Harvard’s faculty voted overwhelmingly at its monthly meeting to demand that the management company overseeing the university endowment divest its $41 billion portfolio of fossil fuel investments.
By a vote of 179 to 20, the university’s faculty voted to support a motion in favor of calling on the Harvard Management Company (HMC) to “withdraw from, and henceforth not pursue, investments in companies that explore for or develop further reserves of fossil fuels.”
The motion also calls on HMC to replace any adviser who is not willing to comply with divestment with someone who is. The final motion also included an amendment that added that all future endowment investments should be subjected to a “system of decarbonization.”
After the vote, Harvard University President Lawrence Bacow said he would bring the motion to the Harvard Corporation for consideration. “I am confident that the corporation will give it the thought and consideration it deserves,” Bacow said, according to the Harvard Crimson.
But supporters of the divestment movement shouldn’t hold their breath as the faculty motion will most likely result in no change to HMC’s investment policies. The faculty vote isn’t the first time HMC has been pressured to divest, and it likely won’t be the last.
Environmental activist group Divest Harvard launched Heat Week five years ago, which has become an annual weeklong protest to push Harvard to divest from fossil fuels. In 2018, Kathryn “Kat” Taylor resigned as a member of Harvard’s Board of Overseers to protest the university’s failure to address what she said are unethical investments, particularly in fossil fuel companies. And last June, former US Vice President Al Gore called on his alma mater to divest of fossil fuel investments in a speech given at the university’s 2019 Class Day.
But HMC hasn’t budged from its long-standing policy position against divestment, which states that that “the university maintains a strong presumption against divesting investment assets for reasons unrelated to the endowment’s financial strength and its capacity to further Harvard’s academic goals.”
Last May, in a rare on-campus appearance by an HMC executive, the endowment’s chief compliance officer defended Harvard’s investment policies at a panel that included students and faculty supporting the divestment movement. Kathryn Murtagh explained Harvard’s decision to maintain its status as a shareholder and active owner so it can engage in formal dialogue with companies about sustainability issues.

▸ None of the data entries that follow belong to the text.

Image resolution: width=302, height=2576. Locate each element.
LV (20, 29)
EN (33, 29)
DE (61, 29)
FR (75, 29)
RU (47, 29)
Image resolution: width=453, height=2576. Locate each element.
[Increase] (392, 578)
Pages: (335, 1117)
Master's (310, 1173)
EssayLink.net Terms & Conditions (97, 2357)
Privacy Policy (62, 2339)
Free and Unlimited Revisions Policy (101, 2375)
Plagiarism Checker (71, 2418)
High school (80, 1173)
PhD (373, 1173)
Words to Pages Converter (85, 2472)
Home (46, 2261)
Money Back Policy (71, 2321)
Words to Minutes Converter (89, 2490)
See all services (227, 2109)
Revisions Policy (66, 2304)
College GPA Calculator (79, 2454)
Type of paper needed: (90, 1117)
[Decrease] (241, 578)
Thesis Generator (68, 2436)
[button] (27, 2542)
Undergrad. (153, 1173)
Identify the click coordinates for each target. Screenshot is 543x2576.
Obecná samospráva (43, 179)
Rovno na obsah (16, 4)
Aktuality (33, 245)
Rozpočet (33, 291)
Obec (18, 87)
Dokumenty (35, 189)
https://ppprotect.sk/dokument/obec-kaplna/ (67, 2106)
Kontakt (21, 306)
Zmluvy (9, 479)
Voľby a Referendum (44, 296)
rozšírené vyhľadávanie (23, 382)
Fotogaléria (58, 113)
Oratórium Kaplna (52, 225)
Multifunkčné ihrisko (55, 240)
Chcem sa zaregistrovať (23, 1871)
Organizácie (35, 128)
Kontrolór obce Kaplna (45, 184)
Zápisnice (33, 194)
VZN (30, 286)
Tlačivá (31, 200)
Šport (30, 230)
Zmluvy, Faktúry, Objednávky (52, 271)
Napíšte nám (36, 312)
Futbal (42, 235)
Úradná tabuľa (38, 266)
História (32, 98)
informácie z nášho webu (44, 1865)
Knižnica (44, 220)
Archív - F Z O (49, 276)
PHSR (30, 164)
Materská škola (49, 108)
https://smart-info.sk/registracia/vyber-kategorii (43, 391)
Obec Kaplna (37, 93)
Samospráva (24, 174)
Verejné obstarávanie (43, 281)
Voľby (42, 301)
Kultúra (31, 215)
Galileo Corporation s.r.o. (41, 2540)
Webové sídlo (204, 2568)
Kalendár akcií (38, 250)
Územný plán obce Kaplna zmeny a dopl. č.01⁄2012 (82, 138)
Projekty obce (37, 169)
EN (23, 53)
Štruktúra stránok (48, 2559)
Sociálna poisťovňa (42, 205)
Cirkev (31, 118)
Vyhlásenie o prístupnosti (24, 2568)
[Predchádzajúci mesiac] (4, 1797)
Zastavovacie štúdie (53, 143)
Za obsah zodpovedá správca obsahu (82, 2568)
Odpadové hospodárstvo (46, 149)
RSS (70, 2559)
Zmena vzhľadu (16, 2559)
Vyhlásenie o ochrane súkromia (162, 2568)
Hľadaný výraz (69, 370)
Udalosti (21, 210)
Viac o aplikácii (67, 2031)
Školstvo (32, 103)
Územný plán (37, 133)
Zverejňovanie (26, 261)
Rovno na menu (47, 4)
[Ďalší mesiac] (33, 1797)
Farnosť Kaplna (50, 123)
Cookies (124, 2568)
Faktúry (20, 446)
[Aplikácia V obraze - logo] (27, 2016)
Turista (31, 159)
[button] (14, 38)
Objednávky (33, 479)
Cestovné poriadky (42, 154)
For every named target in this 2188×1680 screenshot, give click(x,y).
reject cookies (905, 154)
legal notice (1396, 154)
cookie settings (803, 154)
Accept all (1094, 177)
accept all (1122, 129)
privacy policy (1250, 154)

“Active ownership, engagement, advocacy, stewardship—these are all tools that institutional investors can leverage to drive corporate change,” Murtagh said, according to the Crimson.
While protests, motions, and rebukes have yet to change HMC’s stance, the one thing that could convince it to divest is if fossil fuel investments start costing the endowment money instead of making it money.
An August report from the Institute for Energy Economics and Financial Analysis (IEEFA) said that BlackRock, the world’s largest asset manager, has lost $90 billion over the past decade from its investments in four oil and gas giants—ExxonMobil, Chevron, Royal Dutch Shell, and BP—alone. Last month, BlackRock surprised the investing world by announcing that it was making sustainability the focus of its investment strategy for the $6.3 trillion it has under management.
“Sustainability- and climate-integrated portfolios can provide better risk-adjusted returns to investors,” CEO Larry Fink said in a letter to CEOs. “And with the impact of sustainability on investment returns increasing, we believe that sustainable investing is the strongest foundation for client portfolios going forward.”
Perhaps HMC will follow suit if it finds that its fossil fuel investments are underperforming and cutting into the endowment’s returns. But it seems unlikely that it will be the divestment leader many of its students, faculty, and alumni are calling for it to be.